Assignment
Only an exact repetition of the lines from the one holding "Select the BRAZIL country label" to the end of the data is wanted, with pictures left out.

=== Dataset excerpts ===

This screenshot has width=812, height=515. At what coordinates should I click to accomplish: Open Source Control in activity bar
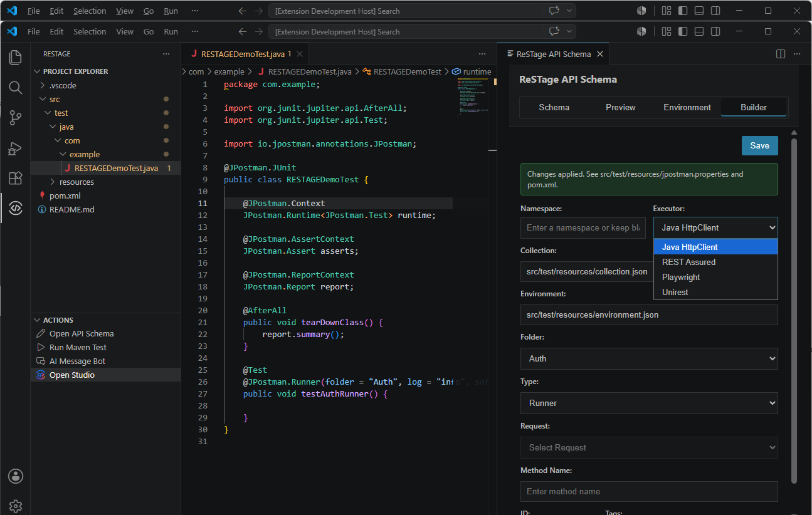tap(16, 117)
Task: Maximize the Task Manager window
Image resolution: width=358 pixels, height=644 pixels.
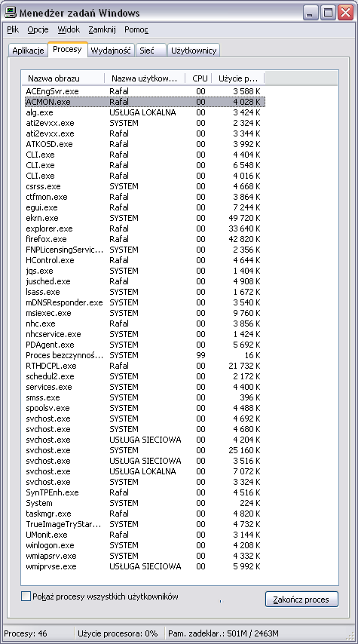Action: click(x=328, y=13)
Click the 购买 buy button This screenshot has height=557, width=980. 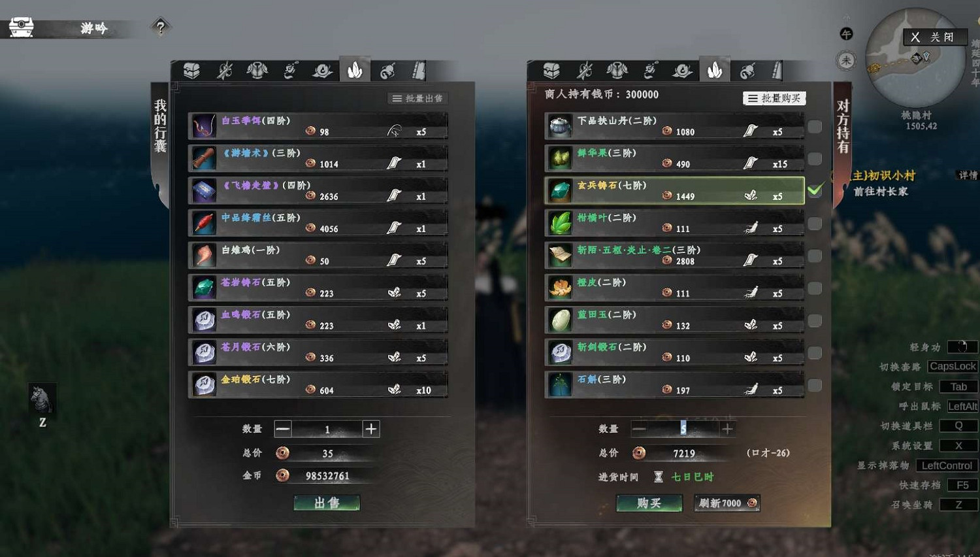tap(649, 503)
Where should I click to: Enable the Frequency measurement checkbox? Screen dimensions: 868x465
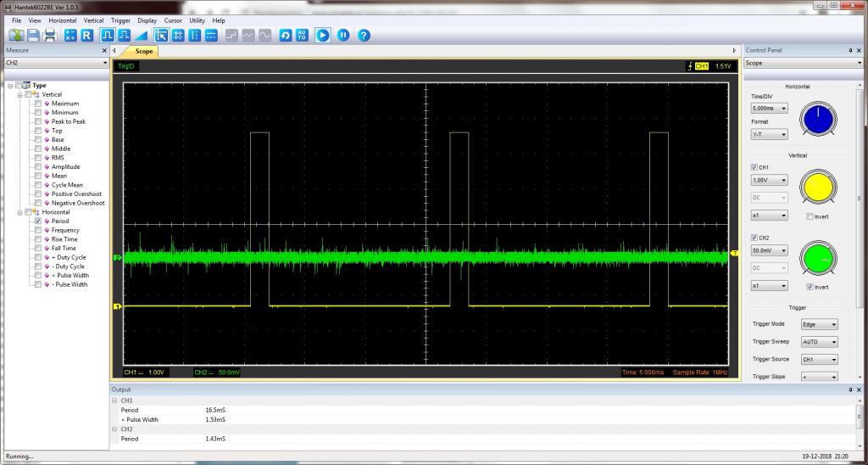coord(37,230)
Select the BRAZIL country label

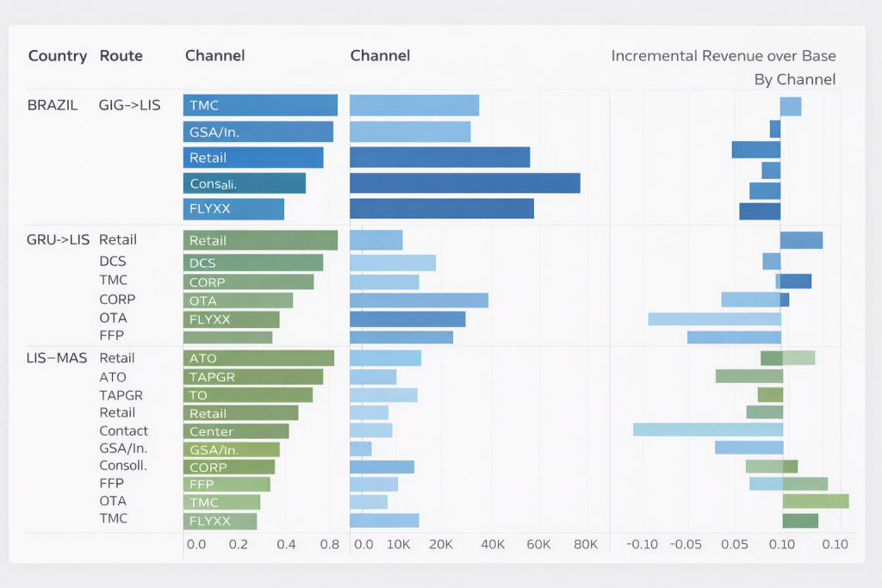pos(53,105)
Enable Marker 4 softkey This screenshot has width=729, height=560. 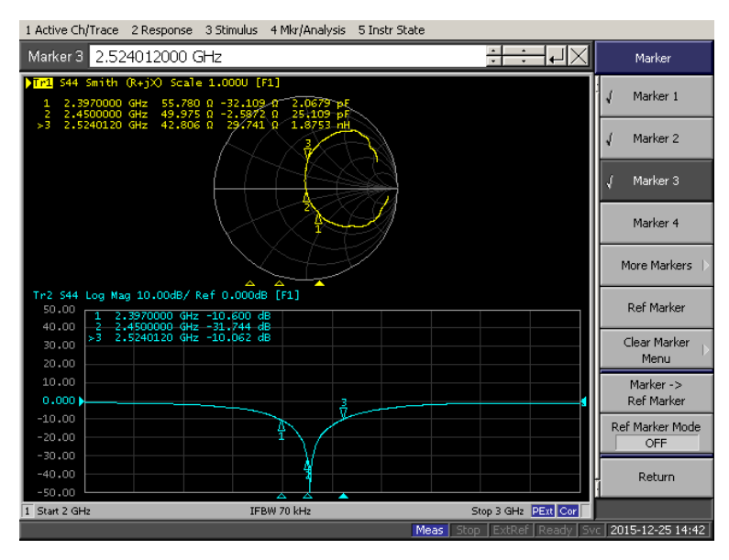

===

Your response
Select the BRAZIL country label

pos(53,105)
Enable Marker 4 softkey This screenshot has width=729, height=560. 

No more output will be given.